Now it’s 2006 and I’m wondering if a press pass does any good. Unlike the old days, basketball reporters rarely get extra access anymore — it’s just the same herd of writers hovering around the same people, day after day, writing down the same boring quotes from the same group of bored people who just want them to go away. Unlike the old days, we can watch every minute of every game on TV. We can watch the postgame press conferences. We can watch highlights and sound bites on ESPN. We can argue about the team with other fans on message boards and blogs. By the time most newspaper stories are published, the news always feels a little dated. I’m telling you from experience — it’s possible to follow a professional basketball team without reading the local beat writers now. I do it every day.
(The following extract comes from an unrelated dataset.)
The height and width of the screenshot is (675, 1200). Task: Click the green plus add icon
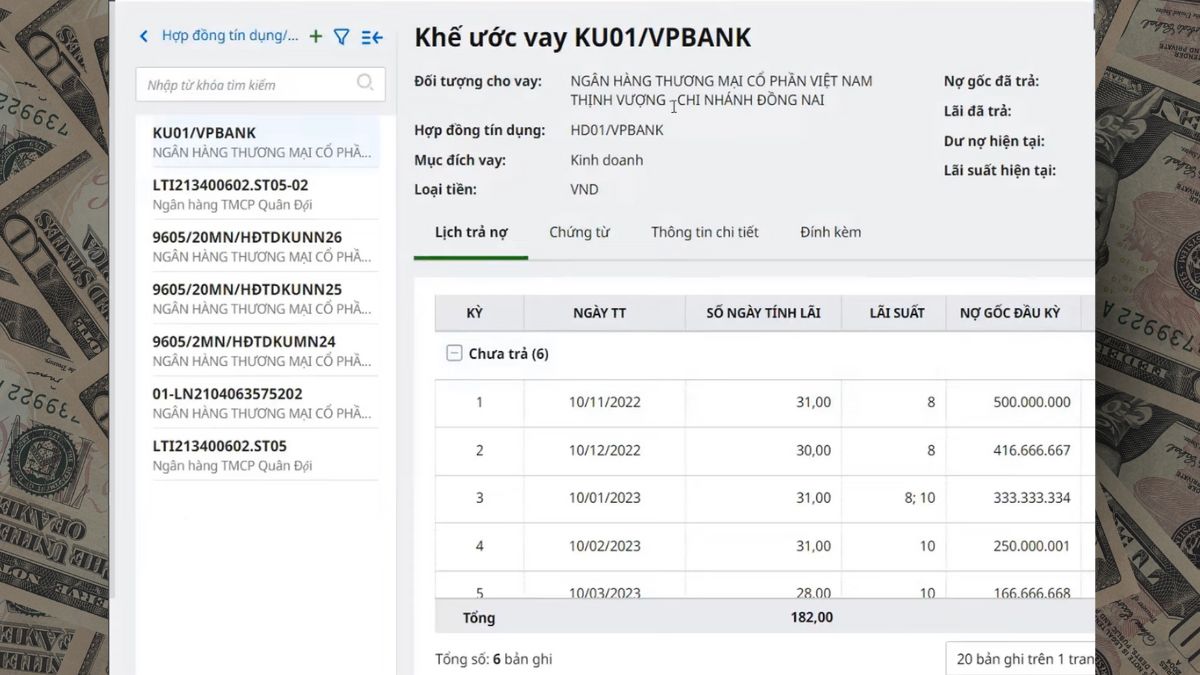pos(316,37)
(Here I have excised stuff about Patriots coverage in the Boston Herald and a sore thumb of a Spears/Federline reference) Thinking over the past 10 months of Boston sports, I can’t remember a single time when somebody with “inside access” helped elucidate something about the Red Sox, Patriots or Celtics that I couldn’t have figured out myself.
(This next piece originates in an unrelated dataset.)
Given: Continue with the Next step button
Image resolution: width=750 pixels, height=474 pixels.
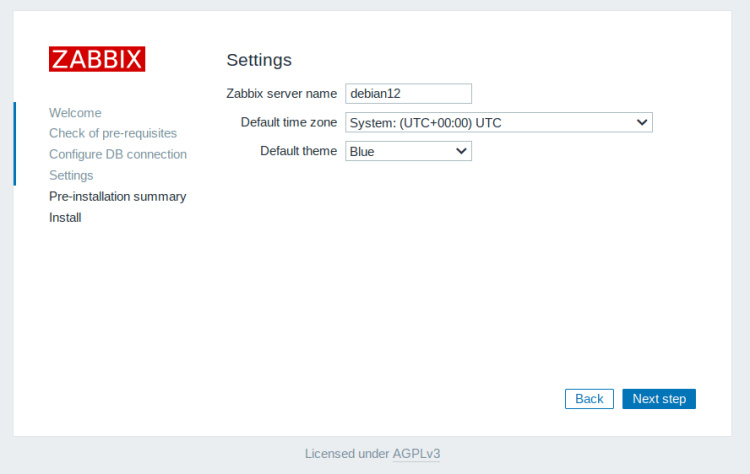Looking at the screenshot, I should tap(659, 399).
Smooth transition. I’ll say that, unlike GC (whom I may be misrepresenting, but considering that he nicknamed the guy “Sports Putz,” I’d guess not), I have actually enjoyed Simmons’ columns in the past. The fairly distant past, sure, but while his trademarked conceits have been very, very played-out for a few years now, I generally like his writing about the NBA best of all the stuff he does. It’s still rife with his patented corniness and the spunky self-importance seen above, but the guy does care about NBA hoops, which is something the average Joe Bro will not often cop to, currently. But the end-stage egotism above and a tendency to deploy the first-person plural when writing about the Celtics (“our best rebounding forward, Ryan Gomes”) reveal what has become so distinctly putzy about the Sports Guy. Even in his columns that actually deal with sports — as opposed to his opinions on “The O.C.” and the ones in which his fans beseech him to add “The Frisman Jackson Face” to his lexicon or whatever-the-hell — he’s no longer capable of/interested in writing about anything but himself.